Regulations last checked for updates: Nov 25, 2024

Title 29 - Labor last revised: Oct 31, 2024
§ 1921.13 - Decision of the hearing examiner.

(a) Filing of transcript of evidence. As soon as practicable after the close of the hearing, the reporter shall transmit to the Chief Hearing Examiner the copies of the transcript of the testimony and the exhibits introduced in evidence at the hearing except such copies of the transcript and exhibits as are forwarded to the hearing examiner.

(b) Proposed findings of fact, conclusions, and orders. Within 10 days after receipt of notice that the transcript of the testimony has been filed or such additional time as the hearing examiner may allow, each party may file with the hearing examiner proposed findings of fact, conclusions of law, and order, together with a supporting brief including the reasons for any proposals. Such proposals shall be served upon all parties, and shall contain adequate references to the record and authorities relied upon.

(c) Decision of the hearing examiner. Within a reasonable time after the termination of the time allowed for the filing of proposed findings of fact, conclusions of law, and orders, or after the date of submission of an agreement containing consent findings and order, the hearing examiner shall prepare his decision, which shall become the decision of the Assistant Secretary 20 days after service thereof unless exceptions are filed thereto, as provided in § 1921.14 except in cases dealt with in § 1921.8(b). Except in cases under § 1921.8(b) the decision of the hearing examiner shall include a statement of:

(1) Findings and conclusions, with reasons and bases, therefor, upon each material issue of fact, law, or discretion presented on the record, and

(2) An appropriate order.

Except in cases under § 1921.8(b), the decision of the hearing examiner shall be based upon a consideration of the whole record and supported by reliable, probative, and substantial evidence and upon the basis of the preponderance of the evidence.
§ 1921.14 - Exceptions.

Within 20 days after the date of the decision of the hearing examiner, the parties may file exceptions thereto with supporting reasons. Any party who desires to take exception to any matter set out in that decision shall transmit his exceptions in writing to the Chief Hearing Examiner, referring to the specific findings of fact, conclusions of law, or order excepted to, and the specific pages of transcript relevant to the exceptions, and suggesting corrected findings of fact, conclusions of law, or order.

§ 1921.15 - Transmittal of record.

Immediately following the period allowed for filing exceptions, the hearing examiner shall transmit the record of the proceeding to the Assistant Secretary.

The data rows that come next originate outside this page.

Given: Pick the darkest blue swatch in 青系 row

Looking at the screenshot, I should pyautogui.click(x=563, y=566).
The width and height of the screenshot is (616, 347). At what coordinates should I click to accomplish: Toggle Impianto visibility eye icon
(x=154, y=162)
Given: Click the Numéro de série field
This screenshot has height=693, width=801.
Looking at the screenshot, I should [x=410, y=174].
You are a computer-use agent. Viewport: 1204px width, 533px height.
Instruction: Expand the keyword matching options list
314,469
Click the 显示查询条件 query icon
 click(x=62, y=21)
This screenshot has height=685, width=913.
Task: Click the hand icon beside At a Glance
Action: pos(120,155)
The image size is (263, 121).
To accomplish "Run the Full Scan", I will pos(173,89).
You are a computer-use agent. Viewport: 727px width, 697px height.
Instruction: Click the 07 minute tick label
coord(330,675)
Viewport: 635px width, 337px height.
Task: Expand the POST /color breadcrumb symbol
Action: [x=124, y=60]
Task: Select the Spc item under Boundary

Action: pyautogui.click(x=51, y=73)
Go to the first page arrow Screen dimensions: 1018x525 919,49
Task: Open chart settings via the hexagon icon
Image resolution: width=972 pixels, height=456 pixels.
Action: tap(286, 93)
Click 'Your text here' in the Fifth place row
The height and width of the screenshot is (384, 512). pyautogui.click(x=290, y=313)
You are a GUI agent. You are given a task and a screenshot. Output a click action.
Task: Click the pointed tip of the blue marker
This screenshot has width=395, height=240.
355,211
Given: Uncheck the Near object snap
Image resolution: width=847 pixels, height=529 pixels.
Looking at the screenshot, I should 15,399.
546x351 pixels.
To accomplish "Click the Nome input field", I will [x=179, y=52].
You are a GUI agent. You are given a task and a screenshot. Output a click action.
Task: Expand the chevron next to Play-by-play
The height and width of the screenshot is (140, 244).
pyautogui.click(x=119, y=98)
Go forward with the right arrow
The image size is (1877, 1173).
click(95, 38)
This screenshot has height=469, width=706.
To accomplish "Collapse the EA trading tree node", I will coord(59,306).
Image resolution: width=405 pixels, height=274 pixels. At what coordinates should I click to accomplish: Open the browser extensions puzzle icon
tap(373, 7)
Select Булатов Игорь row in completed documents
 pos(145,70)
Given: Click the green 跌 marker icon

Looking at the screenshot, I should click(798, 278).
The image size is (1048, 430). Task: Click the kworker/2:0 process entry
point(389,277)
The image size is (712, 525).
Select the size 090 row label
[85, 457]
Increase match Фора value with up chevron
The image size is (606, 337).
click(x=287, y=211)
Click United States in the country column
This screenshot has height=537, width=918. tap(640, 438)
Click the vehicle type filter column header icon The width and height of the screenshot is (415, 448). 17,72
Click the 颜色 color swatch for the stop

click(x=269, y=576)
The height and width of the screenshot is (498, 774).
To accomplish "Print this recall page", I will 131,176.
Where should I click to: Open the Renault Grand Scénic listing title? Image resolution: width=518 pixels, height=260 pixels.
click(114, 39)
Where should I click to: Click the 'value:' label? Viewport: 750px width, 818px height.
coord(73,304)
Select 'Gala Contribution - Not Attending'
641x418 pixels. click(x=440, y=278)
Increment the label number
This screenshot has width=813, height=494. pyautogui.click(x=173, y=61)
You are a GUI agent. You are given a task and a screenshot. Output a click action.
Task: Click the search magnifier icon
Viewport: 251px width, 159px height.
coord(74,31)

The record shall include: The pleadings, motions, and requests filed, and rulings thereon; the transcript of the testimony taken at the hearing, together with the exhibits filed; any documents or papers filed in connection with prehearing conferences; such proposed findings of fact, conclusions of law, and orders, and supporting reasons, as may have been filed in connection with the hearing; the hearing examiner's decision; and such exceptions, statements of objections, and briefs in support thereof, as may have been filed in the proceeding.

§ 1921.16 - Decision and order of the Director.

(a) Upon the basis of and after due consideration of the whole record, the Assistant Secretary shall render his decision, which shall adopt, modify, or set aside the findings, conclusions, and order contained in the decision of the hearing examiner, and shall include a statement of the reasons or bases for the action taken. With respect to the findings of fact, the Assistant Secretary shall upset only those findings that are clearly erroneous. Copies of the decision and order shall be served upon the parties.

(b) When a final order of the Assistant Secretary issued pursuant to § 1921.13(c) or paragraph (a) of this section has been in force for 2 years or more, a party may file with the Assistant Secretary a petition for modification or vacation of the order. Such petition must be in writing, and must be based upon satisfactory compliance with the order during the 24 months immediately preceding the filing thereof and upon such changes in conditions and circumstances as to demonstrate, if established, that a continuation of the order in full force and effect is no longer required to assure satisfactory compliance with the regulations under the order. Such changes in conditions and circumstances as are relied upon must be expressly set forth together with the reasons why petitioner believes relief is justified and the precise nature of the relief sought. The petition may be supported by affidavits as to matters of fact.

(c) If, after such investigation as the Assistant Secretary deems appropriate, in his judgment sufficient cause has been shown to justify the relief requested, he will enter an order granting relief. If in his judgment, sufficient cause has not been shown he shall so notify petitioner, who may then in writing request a hearing. Upon receipt of such request the Assistant Secretary will refer the petition with its supporting documents and the request to the Chief Hearing Examiner who will assign the matter for a hearing to be held on not less than 10 days notice at a time and place to be set by the hearing examiner. The Deputy Solicitor of Labor may file a pleading and otherwise appear in opposition to the petition. The hearing will be subject to all of the provisions of §§ 1921.9 through 1921.22.

[31 FR 11144, Aug. 23, 1966]
authority: Sec. 41, Longshoremen's and Harbor Workers' Compensation Act (33 U.S.C. 941); 5 U.S.C. 301.